REQUIRED TASK: Rewrite everything from the line containing "Where should I click to: Click the row" down to the line containing "The width and height of the screenshot is (1024, 606)." as a numbered list, one line per number and no blank lines. Leave the rest of the items out.

EXERCISE INPUT:

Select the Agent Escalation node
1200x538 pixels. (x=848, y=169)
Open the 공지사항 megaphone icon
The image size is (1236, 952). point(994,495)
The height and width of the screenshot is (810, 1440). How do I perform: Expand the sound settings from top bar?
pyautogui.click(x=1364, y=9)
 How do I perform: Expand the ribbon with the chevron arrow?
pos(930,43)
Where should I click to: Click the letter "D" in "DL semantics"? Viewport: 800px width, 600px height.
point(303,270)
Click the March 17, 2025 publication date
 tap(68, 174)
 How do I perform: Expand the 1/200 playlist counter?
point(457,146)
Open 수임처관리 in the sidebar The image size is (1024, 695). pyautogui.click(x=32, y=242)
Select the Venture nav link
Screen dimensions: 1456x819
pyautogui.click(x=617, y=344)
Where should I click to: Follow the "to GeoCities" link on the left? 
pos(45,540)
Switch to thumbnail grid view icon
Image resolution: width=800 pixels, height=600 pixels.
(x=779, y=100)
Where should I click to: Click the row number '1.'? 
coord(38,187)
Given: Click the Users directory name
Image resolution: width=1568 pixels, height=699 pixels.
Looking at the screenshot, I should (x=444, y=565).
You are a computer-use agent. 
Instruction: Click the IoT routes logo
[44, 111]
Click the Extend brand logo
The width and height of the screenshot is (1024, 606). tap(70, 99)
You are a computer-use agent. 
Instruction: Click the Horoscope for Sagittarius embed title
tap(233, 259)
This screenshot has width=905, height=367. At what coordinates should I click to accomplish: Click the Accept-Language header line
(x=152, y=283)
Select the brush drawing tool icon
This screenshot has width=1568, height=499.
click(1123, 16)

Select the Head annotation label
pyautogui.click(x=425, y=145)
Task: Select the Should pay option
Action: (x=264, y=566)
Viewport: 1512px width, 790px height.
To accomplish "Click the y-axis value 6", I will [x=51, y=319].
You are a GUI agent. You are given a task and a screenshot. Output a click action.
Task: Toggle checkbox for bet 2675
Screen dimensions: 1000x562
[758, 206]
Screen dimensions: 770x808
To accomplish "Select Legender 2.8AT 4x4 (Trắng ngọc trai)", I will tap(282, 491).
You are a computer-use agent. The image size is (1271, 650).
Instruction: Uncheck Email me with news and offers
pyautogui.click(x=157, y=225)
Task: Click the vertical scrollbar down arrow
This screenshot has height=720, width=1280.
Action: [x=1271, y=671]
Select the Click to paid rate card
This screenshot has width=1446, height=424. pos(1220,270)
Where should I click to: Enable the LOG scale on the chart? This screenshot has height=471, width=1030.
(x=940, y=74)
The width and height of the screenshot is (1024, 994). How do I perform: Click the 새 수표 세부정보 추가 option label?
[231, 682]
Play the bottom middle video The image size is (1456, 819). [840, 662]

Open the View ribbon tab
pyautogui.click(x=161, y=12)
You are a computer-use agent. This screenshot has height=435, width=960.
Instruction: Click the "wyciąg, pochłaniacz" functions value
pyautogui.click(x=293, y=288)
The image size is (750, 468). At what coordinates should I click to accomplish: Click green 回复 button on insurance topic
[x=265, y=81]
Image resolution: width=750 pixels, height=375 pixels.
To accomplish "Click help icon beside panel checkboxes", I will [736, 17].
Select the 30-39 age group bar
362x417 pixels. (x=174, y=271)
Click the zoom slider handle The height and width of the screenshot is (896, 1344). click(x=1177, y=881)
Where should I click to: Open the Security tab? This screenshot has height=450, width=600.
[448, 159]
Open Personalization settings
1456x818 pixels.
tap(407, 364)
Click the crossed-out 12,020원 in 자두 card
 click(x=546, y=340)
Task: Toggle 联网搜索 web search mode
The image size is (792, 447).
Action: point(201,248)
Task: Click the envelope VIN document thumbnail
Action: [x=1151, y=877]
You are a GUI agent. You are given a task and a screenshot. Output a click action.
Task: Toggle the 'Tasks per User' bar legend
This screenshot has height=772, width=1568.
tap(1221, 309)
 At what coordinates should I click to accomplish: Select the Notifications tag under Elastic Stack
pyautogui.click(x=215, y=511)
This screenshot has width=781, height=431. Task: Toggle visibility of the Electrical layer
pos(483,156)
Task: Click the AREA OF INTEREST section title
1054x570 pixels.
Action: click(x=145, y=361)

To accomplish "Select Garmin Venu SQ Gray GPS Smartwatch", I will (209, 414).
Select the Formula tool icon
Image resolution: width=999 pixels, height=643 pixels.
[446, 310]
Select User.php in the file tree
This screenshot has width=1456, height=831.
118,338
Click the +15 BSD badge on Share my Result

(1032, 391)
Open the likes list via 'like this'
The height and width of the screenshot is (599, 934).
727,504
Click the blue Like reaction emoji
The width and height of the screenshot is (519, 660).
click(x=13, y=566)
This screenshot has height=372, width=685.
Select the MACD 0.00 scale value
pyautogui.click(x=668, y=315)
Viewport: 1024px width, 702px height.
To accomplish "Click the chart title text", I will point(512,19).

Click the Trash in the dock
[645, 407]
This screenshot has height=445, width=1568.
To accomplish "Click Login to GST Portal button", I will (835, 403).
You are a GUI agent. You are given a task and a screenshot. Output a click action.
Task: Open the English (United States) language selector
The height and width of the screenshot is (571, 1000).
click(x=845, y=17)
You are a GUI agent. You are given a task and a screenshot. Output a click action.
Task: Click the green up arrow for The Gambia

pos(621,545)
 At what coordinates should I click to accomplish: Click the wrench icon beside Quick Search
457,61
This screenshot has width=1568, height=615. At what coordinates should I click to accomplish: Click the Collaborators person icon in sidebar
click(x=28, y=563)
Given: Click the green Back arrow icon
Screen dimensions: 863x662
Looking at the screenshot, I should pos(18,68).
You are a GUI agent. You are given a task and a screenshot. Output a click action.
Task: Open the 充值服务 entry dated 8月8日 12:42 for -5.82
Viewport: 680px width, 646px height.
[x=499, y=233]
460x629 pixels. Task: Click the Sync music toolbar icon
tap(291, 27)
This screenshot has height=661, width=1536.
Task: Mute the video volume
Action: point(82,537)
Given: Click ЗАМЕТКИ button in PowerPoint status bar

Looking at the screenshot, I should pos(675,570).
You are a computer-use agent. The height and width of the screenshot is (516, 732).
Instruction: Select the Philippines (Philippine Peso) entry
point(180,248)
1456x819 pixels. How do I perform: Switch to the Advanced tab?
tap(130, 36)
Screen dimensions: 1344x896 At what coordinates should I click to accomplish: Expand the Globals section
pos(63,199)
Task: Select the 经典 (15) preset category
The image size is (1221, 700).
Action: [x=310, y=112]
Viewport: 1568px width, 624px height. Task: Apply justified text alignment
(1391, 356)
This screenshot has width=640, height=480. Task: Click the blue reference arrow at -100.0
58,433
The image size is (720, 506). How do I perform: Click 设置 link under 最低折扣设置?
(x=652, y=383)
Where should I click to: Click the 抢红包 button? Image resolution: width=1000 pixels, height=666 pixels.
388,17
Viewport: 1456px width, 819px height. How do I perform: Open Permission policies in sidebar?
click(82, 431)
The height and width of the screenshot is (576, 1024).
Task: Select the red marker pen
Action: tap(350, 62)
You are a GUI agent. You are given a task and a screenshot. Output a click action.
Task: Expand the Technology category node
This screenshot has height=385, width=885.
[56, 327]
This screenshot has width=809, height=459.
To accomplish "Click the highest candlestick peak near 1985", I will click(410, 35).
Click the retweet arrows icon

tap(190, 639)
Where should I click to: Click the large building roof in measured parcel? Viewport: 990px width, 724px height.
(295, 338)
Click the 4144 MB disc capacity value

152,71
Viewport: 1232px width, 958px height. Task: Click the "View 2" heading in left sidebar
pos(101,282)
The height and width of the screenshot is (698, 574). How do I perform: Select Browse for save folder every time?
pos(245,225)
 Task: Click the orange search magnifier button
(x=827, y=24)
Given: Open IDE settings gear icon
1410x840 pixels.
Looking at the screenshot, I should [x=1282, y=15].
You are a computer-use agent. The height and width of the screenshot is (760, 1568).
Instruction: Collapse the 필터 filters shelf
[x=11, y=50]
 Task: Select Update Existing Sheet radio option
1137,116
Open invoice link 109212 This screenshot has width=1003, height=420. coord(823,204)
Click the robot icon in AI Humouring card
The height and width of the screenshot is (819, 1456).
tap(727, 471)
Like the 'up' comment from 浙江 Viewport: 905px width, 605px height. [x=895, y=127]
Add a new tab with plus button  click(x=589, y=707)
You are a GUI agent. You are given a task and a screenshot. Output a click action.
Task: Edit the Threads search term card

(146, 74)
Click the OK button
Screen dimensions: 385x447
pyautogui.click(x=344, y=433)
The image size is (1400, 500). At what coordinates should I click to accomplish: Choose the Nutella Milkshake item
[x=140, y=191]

COMPLETE ANSWER:
1. Where should I click to: Click the row number '1.'? 
2. coord(38,187)
3. Given: Click the Users directory name
4. Image resolution: width=1568 pixels, height=699 pixels.
5. Looking at the screenshot, I should (x=444, y=565).
6. You are a computer-use agent. 
7. Instruction: Click the IoT routes logo
8. [44, 111]
9. Click the Extend brand logo
10. The width and height of the screenshot is (1024, 606). tap(70, 99)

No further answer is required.